● PASSAGE SHOWN:
Scala recursion vs loop: performance and runtime considerations

白昼怎懂夜的黑 提交于 2019-12-04 09:36:09

问题


I've wrote a naïve test-bed to measure the performance of three kinds of factorial implementation: loop based, non tail-recursive and tail-recursive.

Surprisingly to me the worst performant was the loop ones («while» was expected to be more efficient so I provided both) that cost almost twice than the tail recursive alternative.

ANSWER: fixing the loop implementation avoiding the *= operator wich outperform worst with BigInt due to its internals «loops» became fastest as expected

Another «woodoo» behaviour I've experienced was the StackOverflow exception which wasn't thrown sistematically for the same input in the case of non-tail recursive implementation. I can circumvent the StackOverlow by progressively call the function with larger and larger values… I feel crazy :) Answer: JVM require to converge during startup, then behaviour is coherent and systematic

This is the code:

final object Factorial {
  type Out = BigInt

  def calculateByRecursion(n: Int): Out = {
    require(n>0, "n must be positive")

    n match {
      case _ if n == 1 => return 1
      case _ => return n * calculateByRecursion(n-1)
    }
  }

  def calculateByForLoop(n: Int): Out = {
    require(n>0, "n must be positive")

    var accumulator: Out = 1
    for (i <- 1 to n)
      accumulator = i * accumulator
    accumulator
  }

  def calculateByWhileLoop(n: Int): Out = {
    require(n>0, "n must be positive")

    var accumulator: Out = 1
    var i = 1
    while (i <= n) {
      accumulator = i * accumulator
      i += 1
    }
    accumulator
  }

  def calculateByTailRecursion(n: Int): Out = {
    require(n>0, "n must be positive")

    @tailrec def fac(n: Int, acc: Out): Out = n match {
      case _ if n == 1 => acc
      case _ => fac(n-1, n * acc)
    }

    fac(n, 1)
  }

  def calculateByTailRecursionUpward(n: Int): Out = {
    require(n>0, "n must be positive")

    @tailrec def fac(i: Int, acc: Out): Out = n match {
      case _ if i == n => n * acc
      case _ => fac(i+1, i * acc)
    }

    fac(1, 1)
  }

  def comparePerformance(n: Int) {
    def showOutput[A](msg: String, data: (Long, A), showOutput:Boolean = false) =
      showOutput match {
        case true => printf("%s returned %s in %d ms\n", msg, data._2.toString, data._1)

● SET EXERCISE 1: In the Scala recursion post, how would you render this sentence in Spanish: "I've wrote a naïve test-bed to measure the performance of three kinds of factorial implementation: loop based, non tail-recursive and tail-recursive."?
The Scala post and the rows that come next are unrelated pieces of material.

Click-target data:
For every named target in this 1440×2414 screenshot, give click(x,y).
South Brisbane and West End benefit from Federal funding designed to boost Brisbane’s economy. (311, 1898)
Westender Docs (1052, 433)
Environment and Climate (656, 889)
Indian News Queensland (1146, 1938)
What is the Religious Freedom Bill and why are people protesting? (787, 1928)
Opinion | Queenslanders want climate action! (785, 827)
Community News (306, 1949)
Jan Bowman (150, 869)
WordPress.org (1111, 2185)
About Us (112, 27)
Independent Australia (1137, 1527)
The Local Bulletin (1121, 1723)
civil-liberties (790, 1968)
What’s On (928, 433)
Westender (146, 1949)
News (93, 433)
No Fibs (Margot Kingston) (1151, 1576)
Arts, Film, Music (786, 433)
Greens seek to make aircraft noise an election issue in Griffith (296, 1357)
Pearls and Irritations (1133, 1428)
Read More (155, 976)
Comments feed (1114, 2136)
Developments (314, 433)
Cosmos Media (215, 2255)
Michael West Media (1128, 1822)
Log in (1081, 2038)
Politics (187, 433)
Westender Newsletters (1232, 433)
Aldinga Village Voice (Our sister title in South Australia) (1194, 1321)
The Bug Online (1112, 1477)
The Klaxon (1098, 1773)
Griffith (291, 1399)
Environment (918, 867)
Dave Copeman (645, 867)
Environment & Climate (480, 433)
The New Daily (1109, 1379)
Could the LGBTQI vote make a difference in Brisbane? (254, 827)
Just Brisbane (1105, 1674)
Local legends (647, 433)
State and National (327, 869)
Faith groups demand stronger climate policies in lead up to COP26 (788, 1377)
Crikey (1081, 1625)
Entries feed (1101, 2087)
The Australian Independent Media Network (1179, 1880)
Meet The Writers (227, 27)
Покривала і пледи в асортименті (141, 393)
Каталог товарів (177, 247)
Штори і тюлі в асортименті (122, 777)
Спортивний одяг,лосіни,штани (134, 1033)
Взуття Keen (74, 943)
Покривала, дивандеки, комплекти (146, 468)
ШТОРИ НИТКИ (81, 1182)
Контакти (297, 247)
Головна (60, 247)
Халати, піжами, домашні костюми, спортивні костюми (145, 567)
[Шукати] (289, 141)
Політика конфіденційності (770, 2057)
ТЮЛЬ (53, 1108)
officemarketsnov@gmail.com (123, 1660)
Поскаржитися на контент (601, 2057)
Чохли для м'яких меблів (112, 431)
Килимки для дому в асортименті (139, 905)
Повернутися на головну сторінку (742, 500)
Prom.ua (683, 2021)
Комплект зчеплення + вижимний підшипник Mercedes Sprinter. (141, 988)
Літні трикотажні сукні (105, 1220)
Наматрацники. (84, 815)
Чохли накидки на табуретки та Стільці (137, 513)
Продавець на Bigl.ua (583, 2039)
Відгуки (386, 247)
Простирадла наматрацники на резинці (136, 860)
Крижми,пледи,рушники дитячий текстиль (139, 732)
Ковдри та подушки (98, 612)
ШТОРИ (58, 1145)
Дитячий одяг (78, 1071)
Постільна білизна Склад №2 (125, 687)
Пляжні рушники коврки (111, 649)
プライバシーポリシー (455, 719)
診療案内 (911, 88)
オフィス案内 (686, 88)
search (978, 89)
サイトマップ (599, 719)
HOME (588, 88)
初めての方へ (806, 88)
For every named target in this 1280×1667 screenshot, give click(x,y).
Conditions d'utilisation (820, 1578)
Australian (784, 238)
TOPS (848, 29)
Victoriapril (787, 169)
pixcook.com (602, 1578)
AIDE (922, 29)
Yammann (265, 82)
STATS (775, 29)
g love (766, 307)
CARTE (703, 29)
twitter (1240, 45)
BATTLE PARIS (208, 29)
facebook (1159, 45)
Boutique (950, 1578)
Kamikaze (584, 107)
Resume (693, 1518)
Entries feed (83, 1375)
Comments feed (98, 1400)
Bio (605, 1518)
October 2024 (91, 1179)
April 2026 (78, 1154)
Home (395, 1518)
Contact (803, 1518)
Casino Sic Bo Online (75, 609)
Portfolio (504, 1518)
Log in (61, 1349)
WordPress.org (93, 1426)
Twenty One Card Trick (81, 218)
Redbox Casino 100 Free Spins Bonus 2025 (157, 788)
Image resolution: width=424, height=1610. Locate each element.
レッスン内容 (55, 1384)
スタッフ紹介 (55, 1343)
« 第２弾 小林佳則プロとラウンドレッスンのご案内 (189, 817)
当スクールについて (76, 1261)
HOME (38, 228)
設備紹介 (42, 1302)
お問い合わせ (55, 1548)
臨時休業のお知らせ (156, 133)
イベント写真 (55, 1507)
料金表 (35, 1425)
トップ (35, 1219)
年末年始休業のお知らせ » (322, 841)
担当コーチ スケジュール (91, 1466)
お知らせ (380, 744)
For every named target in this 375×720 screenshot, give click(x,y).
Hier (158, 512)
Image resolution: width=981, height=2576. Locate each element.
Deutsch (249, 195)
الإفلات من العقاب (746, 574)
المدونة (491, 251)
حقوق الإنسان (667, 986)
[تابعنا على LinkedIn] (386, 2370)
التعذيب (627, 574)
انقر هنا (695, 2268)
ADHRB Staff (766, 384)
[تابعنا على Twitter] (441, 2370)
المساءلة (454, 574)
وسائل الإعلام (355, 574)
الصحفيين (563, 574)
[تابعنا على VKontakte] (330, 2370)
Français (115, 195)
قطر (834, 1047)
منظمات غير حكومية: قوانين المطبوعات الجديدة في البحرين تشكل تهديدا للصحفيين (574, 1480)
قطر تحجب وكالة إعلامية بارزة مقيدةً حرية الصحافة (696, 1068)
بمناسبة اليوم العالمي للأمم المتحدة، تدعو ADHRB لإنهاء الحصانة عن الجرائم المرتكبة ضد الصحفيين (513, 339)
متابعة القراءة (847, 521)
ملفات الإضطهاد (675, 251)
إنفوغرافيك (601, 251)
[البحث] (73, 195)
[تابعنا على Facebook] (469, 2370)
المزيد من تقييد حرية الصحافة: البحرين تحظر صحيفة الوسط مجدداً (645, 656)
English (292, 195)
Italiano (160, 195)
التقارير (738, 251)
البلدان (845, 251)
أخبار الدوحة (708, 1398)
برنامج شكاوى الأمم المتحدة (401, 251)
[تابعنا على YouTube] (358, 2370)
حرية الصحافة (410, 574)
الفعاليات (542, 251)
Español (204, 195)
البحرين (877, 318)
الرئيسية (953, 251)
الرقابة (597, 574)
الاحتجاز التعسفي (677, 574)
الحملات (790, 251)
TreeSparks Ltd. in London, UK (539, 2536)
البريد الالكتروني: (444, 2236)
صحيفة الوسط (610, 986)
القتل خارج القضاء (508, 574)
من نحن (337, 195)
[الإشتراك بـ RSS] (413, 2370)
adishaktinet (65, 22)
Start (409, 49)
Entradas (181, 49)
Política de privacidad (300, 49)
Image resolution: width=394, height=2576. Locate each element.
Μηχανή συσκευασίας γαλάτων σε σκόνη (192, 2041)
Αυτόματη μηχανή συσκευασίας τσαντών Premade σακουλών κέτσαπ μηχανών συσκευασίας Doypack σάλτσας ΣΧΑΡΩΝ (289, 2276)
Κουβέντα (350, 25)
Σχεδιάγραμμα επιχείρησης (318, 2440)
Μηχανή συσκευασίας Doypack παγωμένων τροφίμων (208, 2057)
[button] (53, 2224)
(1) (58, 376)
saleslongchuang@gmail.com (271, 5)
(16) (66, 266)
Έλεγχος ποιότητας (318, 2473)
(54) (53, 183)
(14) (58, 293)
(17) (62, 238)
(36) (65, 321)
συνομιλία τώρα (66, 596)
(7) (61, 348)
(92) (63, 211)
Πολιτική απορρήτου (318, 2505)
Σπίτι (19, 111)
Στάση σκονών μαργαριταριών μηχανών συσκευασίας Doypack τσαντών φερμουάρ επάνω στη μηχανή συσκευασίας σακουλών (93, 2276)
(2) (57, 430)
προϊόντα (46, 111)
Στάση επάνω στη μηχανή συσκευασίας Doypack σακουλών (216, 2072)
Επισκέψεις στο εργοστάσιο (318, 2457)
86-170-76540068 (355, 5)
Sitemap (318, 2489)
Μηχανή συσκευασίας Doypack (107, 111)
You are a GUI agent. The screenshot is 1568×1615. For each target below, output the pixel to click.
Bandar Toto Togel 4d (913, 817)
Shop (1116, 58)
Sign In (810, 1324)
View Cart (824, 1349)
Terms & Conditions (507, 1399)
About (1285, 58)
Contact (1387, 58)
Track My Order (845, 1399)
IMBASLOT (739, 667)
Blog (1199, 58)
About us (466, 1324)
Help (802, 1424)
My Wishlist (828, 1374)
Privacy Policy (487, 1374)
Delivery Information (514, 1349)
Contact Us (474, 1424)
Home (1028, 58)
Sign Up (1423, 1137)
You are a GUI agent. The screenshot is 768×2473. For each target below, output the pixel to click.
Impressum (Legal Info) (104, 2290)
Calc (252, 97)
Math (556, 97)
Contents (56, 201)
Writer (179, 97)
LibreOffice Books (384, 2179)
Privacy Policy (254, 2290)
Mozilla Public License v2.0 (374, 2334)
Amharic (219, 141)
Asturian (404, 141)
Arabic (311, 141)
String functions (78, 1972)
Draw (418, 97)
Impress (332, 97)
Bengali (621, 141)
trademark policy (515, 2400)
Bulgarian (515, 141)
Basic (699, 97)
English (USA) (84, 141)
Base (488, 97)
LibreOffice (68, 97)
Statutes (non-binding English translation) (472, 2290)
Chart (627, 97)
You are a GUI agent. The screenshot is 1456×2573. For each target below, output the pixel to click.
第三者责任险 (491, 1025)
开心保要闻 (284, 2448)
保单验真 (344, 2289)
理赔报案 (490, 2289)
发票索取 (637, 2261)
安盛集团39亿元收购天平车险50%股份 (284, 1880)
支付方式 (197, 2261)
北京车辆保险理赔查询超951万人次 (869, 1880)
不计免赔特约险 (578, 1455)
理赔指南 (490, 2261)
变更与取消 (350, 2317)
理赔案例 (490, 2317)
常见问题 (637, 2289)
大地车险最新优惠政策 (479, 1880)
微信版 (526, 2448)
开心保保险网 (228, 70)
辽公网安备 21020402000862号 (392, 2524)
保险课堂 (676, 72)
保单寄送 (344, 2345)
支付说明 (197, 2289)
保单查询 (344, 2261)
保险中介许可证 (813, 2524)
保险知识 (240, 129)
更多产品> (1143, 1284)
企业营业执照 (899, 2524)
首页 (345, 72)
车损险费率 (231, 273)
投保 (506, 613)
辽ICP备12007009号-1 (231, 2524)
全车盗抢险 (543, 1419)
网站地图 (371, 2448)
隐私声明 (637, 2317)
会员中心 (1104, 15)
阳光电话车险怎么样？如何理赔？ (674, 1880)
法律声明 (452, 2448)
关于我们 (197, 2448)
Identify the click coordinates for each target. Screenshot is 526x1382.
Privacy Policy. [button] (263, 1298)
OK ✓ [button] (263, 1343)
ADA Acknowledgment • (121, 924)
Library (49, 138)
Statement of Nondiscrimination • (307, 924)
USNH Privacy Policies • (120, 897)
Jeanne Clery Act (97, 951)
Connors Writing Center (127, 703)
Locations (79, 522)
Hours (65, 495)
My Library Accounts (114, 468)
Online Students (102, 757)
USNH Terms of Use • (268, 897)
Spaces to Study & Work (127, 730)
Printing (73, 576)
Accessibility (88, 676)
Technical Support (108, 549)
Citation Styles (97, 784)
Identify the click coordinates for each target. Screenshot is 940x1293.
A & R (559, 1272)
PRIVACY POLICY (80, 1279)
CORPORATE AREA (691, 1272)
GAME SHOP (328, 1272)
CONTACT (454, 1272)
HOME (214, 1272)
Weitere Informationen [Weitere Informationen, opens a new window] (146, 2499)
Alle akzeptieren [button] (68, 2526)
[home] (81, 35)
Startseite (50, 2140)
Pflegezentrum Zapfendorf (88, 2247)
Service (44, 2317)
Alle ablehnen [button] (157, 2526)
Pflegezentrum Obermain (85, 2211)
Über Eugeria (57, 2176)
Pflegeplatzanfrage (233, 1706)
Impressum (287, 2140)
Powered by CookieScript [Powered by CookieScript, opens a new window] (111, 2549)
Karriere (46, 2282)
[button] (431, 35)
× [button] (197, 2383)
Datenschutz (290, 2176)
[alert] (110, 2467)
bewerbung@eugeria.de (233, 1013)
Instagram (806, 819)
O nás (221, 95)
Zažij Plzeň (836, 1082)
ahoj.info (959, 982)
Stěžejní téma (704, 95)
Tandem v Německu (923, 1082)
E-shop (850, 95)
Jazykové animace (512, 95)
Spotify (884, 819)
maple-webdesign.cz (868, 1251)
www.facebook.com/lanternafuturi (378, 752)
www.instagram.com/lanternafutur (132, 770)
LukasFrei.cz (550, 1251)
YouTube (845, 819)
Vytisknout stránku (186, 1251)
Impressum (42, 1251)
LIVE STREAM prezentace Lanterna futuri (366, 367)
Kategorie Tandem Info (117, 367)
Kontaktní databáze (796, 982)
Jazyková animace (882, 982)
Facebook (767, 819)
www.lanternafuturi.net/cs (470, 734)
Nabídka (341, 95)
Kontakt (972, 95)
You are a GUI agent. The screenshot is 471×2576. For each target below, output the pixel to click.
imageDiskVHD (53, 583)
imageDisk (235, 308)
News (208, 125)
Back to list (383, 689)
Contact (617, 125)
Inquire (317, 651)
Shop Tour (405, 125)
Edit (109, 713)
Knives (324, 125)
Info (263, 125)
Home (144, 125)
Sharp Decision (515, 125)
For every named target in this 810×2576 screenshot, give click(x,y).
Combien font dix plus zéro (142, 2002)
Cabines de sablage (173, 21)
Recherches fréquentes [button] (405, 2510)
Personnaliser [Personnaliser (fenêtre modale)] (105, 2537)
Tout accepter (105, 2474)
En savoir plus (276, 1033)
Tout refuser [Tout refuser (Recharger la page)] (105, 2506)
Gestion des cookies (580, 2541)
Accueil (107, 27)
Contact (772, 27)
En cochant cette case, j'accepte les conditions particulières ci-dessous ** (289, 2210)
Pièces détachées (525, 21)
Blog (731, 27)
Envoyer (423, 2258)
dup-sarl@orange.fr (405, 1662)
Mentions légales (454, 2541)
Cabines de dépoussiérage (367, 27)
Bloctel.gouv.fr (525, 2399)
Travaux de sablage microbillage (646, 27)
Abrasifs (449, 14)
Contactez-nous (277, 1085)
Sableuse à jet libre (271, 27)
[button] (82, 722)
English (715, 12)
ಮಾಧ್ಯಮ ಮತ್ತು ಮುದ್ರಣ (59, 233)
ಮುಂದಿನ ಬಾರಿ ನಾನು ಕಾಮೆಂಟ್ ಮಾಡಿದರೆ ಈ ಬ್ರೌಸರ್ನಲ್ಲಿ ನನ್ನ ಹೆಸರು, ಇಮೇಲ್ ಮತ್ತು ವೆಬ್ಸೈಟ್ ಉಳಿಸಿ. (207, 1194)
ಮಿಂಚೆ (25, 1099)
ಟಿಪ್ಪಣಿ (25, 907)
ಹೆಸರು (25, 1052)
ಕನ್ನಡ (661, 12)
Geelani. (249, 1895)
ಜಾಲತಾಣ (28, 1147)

● SET EXERCISE 2: Could you write out the rows, starting with their first line and going on through the line with "Community News (306, 1949)", both ends included, and nothing more?

● EXPECTED ANSWER 1: He escrito un banco de pruebas ingenuo para medir el rendimiento de tres tipos de implementación del factorial: basada en bucles, recursiva no de cola y recursiva de cola.

● EXPECTED ANSWER 2:
For every named target in this 1440×2414 screenshot, give click(x,y).
South Brisbane and West End benefit from Federal funding designed to boost Brisbane’s economy. (311, 1898)
Westender Docs (1052, 433)
Environment and Climate (656, 889)
Indian News Queensland (1146, 1938)
What is the Religious Freedom Bill and why are people protesting? (787, 1928)
Opinion | Queenslanders want climate action! (785, 827)
Community News (306, 1949)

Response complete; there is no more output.